→ Work to be completed: Among the lines below, restate word for word only those from the line with "Given: Click the" through the line with "This screenshot has height=372, width=662.", with both end lines kept.

→ Source material:
- - -

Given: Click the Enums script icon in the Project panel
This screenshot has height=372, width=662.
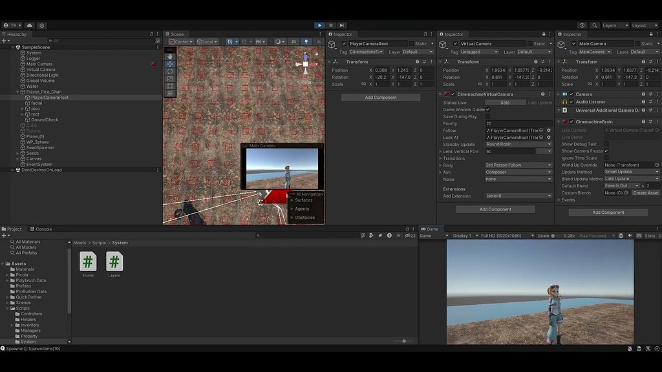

- - -

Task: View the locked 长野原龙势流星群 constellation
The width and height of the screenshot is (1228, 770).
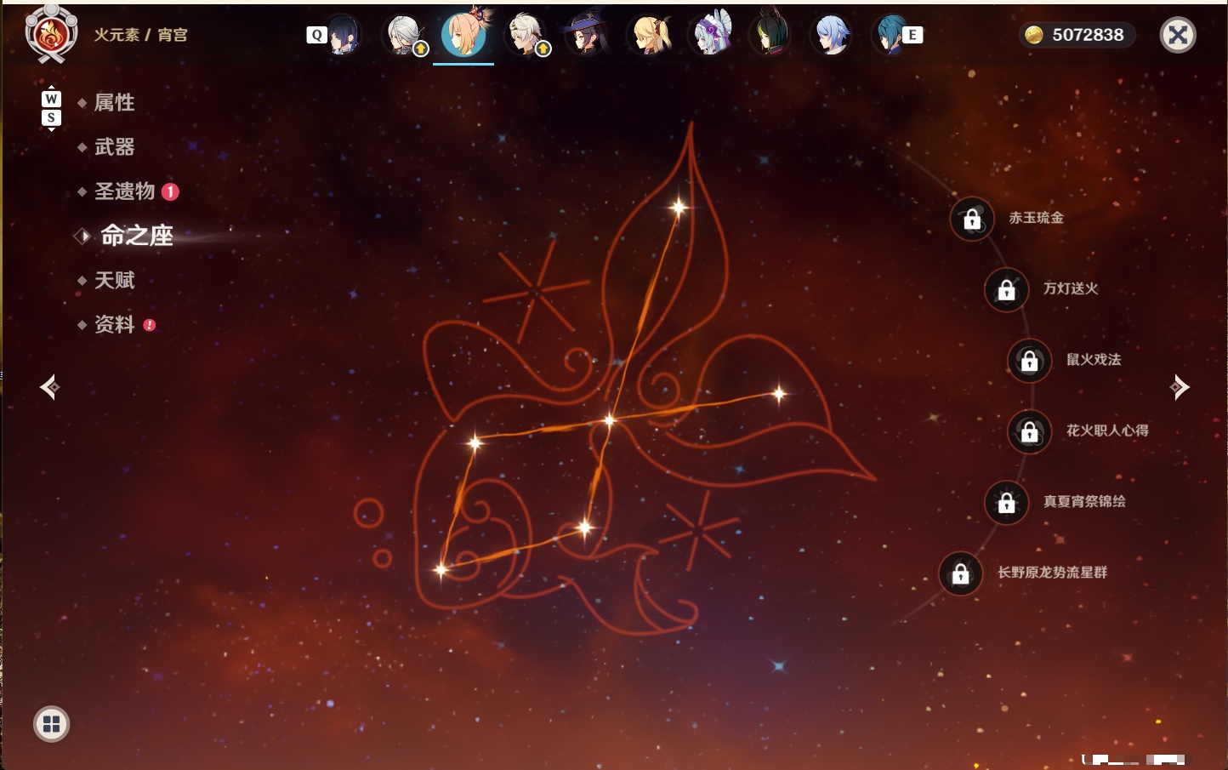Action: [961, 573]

- - -

→ Response to this task:
Given: Click the Enums script icon in the Project panel
This screenshot has height=372, width=662.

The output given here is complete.